FMA4 on Zen: Forgotten Instruction set, but not yet gone | Level One Techs

ALSO: forgot to mention this guys blog. it's awesome. https://www.agner.org/optimize/blog/read.php?i=838


This is a companion discussion topic for the original entry at https://level1techs.com/video/fma4-zen-forgotten-instruction-set-not-yet-gone
10 Likes

Wendell you gave me a flashback to 1988. I’m sitting in OS design and my hands are sweating {bites lip} thinks, “how am I going to remember all of this” (dread) …

This video was sooooo awesome!!!
I am so happy you share these fringe topics and findings with all of us. Also, I did not know about OpenBLAS before, this might be useful information for me in the future.

I have the broadest smile on my face right now. This is the content I love.

Thank you Wendell and team!

Pretty near stuff!

A different guy did a talk at defcon last year on finding undocumented instructions in x86

It seems Intel and Via are pretty notorious for this sort of thing.

4 Likes

I wonder if it would be possible to look at the instructions a programm sends out, then figure out a faster way to do it and next time the programm needs those instructions, intercept them and que up the faster ones.
Would be a pretty neat thing to speed up old games that are still stuck in duo core days.

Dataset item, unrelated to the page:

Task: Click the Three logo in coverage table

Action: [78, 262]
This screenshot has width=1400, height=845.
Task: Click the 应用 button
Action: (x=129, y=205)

FMA4 is neat but technically redundant.
Its just more complex to implement in silicon.

FMA3 can run the same operations, albeit requiring more specific instructions to describe where the result goes.

Where on FMA4 you can do:

A = round(B * C +D) 

On FMA3 you need to do one of the following:

A = round(A * B + C)
A = round(B * A + C)
A = round(C * B + A)

So on FMA3 the destination register(result) is shared with one of the operand registers, those overwriting one of the input values.
While on FMA4 the destination register can be separate from the operand registers and won’t be overridden.

Which is why FMA3 has 3 times more instructions than FMA4 because the instruction determines the operand ordering and into which operand register the result goes.

The primary advantage of FMA4 is easier programming since you have less more generic instructions and don’t overwrite on of the registers with your result. Additionally in some niche scenarios where youre running tight loops you can also save some clock cycles with FMA4.

I hope that made it approximately clear enough.
As to why FMA4 was ‘removed’, I’m not sure why. In testing it works fine, but there likely are edge cases with unexpected precision loss and se edge cases when hammering specific instructions in a sequence.

2 Likes

This video unfortunately go some things wrong about OpenBLAS. It does not use auto-tuning at all, it uses hand-crafted assembly for the heavy lifting. So every CPU has a separate set of source files, and the tuning is done (more or less) by hand.
There is a library called ATLAS, that tries to get around that, and uses auto-tuned parameters, but AFAIK it is not very effective, and significantly slower than the assembly in OpenBLAS or MKL.

2 Likes

Did anyone try sandsifter from that video to find undocumented instructions on their own system?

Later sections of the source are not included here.